The AO includes facts from manufacturer-cited studies that indicate outcomes improved when drug therapy began within a month of symptoms presenting and decreased development and intellectual outcomes with treatment delay. The manufacturer also submitted that there are medical risks associated with stopping drug therapy early, as well as the associated effects from the untreated, underlying disease itself. Because of the drug’s high cost and the rarity of the disease, the manufacturer suggested that hospitals were hesitant to stock the drug and warned that the typical 1- to 5-day hospital stay could be prolonged if the hospital did not stock the drug and instead had to order it on a patient-specific basis.

The Analysis

In disapproving the arrangement, the OIG appears to have been largely influenced by the increased cost of the drug. The manufacturer’s concerns about resetting best price if it lowered the drug price for this specific indication seem to have rung hollow with the OIG, particularly in light of the marked drug price increase over the past decade or so.

Additionally, although the manufacturer posited that the free drug helped patients get treated quickly, avoiding the risks of delayed treatment, the OIG questioned the need for the free drug to solve treatment delays. The OIG reasoned that the manufacturer could provide a free consigned drug, which would solve the delay in treatment issue without resulting in a windfall for the hospital in the form of free drugs.

In addition, the OIG also found these areas problematic:

  • The potential to induce the hospital to prescribe the drug because providing the free drug would alleviate a significant financial obligation by the hospital
  • That the free drug program would not result in savings to federal health care programs
  • The potential “seeding” effect, in which a patient is started on a costly drug for free and then federal health care programs pay for the remaining course of treatment
  • The anticompetition effects, given that other drugs are used off label to treat the condition and other therapies may come to market
  • That the offer to insured patients was essentially contingent on future purchases because of the negative effects of discontinuing therapy and that the free drug would not be offered once insurance is available

In finding the proposal raised an unacceptable risk of fraud and abuse, the OIG noted that it had previously approved certain free drug arrangements but found this proposal distinguishable. Contrasting the proposal with AO 15-1, in which the OIG approved a free drug program, provides some guidelines for structuring a free drug program.
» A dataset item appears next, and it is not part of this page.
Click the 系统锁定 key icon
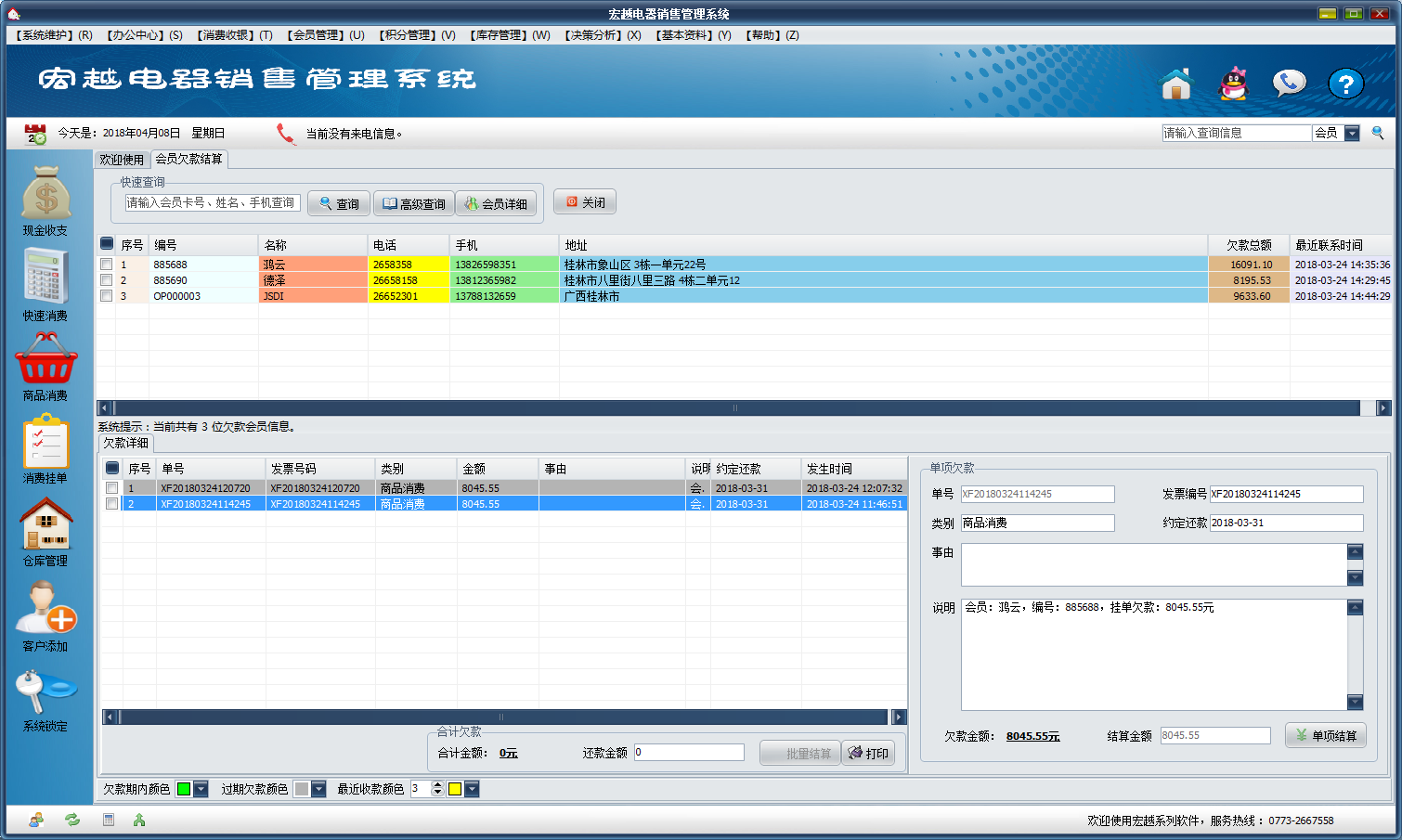 pyautogui.click(x=45, y=691)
The following are elements of the free drug program in AO 15-11 that differ from those in the program in AO 18-14:

  • The prescriber did not receive any benefit under the program, and therefore, the likelihood that the free drug would induce the prescriber to use the drug was low.
  • The risk of overuse of the drug was limited because the free drug was offered only to patients with an on-label diagnosis and a delay in insurance coverage. Also, the free supply was limited to an initial 30-day supply of the drug, plus 1 free refill.
  • There was limited risk of seeding because only 0.0008% of dispenses of the medication were under the free drug program. Prescribers largely expected insurance coverage when choosing to treat with the drug.
  • The program did not result in any cost to federal health care programs.
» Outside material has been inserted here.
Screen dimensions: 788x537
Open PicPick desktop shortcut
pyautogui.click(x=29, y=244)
In both of these AOs, the OIG looked to the effect of the program on those in a position to influence referrals or prescriber choice and the likelihood of inducing the use of the program drug, whether the program had a seeding effect, and the cost to federal health care programs. Other elements analyzed were the risk of overuse and the effect on competition.

Accordingly, when specialty pharmacies are presented with free drug programs, these concepts should be explored. Legal analysis is always essential for free drug programs. A specialty pharmacy may not have the leverage to modify a free drug program, but understanding the associated risks and opportunities to mitigate those risks is paramount.